== Segment start ==

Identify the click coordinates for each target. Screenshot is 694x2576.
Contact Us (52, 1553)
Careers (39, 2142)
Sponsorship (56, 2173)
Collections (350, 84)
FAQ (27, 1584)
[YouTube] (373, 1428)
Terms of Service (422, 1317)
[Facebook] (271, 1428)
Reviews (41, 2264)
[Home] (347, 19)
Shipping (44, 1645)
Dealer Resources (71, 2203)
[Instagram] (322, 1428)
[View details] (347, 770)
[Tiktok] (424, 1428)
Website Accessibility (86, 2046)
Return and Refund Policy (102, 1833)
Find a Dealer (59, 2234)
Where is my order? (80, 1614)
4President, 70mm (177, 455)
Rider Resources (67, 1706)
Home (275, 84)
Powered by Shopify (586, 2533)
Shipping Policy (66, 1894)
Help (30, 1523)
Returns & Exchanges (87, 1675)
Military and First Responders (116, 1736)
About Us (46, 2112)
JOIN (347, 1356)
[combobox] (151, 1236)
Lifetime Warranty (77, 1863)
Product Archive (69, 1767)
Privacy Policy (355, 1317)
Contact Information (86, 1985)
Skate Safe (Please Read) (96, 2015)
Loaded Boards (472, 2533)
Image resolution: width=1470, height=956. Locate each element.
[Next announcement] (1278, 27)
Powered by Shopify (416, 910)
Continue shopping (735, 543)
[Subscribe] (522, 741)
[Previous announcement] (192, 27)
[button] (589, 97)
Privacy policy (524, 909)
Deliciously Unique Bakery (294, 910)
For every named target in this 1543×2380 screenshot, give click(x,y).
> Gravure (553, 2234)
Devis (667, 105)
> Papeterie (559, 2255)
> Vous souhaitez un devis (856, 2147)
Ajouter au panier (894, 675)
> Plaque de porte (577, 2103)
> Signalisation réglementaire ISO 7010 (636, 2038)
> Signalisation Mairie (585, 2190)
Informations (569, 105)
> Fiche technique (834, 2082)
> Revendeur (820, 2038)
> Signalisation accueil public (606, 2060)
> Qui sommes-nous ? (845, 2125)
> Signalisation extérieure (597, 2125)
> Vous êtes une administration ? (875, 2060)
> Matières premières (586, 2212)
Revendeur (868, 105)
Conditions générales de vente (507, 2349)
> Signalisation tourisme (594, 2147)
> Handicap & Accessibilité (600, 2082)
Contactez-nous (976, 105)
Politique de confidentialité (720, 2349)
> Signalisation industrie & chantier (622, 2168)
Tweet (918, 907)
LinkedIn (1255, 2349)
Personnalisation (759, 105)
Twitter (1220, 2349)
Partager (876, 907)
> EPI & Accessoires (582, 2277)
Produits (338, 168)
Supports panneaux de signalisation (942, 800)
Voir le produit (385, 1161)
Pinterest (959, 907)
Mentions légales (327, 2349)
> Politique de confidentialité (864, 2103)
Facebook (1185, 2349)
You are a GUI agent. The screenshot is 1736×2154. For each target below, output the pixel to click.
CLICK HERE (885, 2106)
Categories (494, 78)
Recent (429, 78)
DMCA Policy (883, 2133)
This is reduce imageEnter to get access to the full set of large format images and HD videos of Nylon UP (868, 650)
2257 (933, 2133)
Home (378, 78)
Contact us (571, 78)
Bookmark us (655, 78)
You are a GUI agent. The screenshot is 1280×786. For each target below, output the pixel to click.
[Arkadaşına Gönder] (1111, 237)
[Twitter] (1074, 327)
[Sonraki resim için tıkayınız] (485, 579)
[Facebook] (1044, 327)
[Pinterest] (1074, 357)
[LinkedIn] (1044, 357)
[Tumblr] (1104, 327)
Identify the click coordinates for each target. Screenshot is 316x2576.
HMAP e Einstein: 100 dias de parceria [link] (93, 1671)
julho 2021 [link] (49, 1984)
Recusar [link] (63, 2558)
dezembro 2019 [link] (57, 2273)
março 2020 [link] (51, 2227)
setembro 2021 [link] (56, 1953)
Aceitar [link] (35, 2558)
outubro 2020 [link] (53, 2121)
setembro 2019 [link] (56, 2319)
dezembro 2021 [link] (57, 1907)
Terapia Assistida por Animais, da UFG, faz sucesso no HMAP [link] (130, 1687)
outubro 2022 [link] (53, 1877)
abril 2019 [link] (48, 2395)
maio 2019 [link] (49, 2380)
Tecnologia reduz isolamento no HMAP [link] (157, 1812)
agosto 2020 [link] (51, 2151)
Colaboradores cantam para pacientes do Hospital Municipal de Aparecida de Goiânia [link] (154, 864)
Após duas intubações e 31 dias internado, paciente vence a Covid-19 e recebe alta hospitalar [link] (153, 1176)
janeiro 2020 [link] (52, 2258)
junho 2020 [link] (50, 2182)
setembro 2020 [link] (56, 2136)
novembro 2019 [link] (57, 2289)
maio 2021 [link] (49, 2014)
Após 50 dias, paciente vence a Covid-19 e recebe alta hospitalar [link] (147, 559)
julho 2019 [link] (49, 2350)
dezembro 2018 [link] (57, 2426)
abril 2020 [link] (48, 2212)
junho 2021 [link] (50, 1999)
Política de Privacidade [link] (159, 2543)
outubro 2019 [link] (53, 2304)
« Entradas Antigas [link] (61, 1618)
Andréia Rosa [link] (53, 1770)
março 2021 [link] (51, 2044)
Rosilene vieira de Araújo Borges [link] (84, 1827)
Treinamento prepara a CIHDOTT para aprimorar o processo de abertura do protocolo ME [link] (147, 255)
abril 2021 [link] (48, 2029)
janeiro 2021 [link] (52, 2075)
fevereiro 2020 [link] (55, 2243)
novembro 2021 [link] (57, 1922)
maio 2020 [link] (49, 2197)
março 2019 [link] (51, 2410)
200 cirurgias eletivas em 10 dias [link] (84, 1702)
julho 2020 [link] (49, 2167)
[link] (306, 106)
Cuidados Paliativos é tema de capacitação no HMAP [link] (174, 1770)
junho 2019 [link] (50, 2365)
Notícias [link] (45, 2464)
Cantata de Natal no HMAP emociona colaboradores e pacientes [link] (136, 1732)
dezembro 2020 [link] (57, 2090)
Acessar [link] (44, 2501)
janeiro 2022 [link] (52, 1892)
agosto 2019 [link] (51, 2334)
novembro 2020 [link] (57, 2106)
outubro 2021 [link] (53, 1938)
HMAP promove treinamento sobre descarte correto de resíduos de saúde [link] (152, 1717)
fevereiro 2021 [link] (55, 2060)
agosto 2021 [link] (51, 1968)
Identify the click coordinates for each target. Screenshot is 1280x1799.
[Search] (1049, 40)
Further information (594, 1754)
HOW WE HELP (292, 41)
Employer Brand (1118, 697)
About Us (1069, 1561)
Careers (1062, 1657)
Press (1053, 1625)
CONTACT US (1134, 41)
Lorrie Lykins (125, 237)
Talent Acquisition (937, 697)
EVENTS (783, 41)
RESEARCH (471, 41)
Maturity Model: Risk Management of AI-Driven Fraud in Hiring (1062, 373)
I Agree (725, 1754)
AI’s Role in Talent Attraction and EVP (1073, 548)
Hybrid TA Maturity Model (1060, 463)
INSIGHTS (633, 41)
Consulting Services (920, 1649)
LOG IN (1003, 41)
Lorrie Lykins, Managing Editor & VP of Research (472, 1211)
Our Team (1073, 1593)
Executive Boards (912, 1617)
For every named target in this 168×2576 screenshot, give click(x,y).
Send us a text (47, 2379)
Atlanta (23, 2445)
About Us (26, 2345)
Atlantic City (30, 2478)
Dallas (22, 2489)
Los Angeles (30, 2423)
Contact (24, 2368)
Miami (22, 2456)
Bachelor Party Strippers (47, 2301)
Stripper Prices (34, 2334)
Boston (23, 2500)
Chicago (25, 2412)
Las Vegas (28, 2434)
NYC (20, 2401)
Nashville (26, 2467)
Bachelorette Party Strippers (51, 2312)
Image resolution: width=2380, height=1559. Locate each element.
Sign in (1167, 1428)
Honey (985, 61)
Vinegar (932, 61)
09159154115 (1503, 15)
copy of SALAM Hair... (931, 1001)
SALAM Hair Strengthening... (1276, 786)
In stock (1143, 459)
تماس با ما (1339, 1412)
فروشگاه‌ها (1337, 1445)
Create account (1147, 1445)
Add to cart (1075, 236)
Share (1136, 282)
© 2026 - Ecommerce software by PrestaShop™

== Segment end ==

_DESCRIPTION OF THE TASK:_
Your answer should consist of the lines above that hold the word "SALAM".

_SOLUTION:_
copy of SALAM Hair... (931, 1001)
SALAM Hair Strengthening... (1276, 786)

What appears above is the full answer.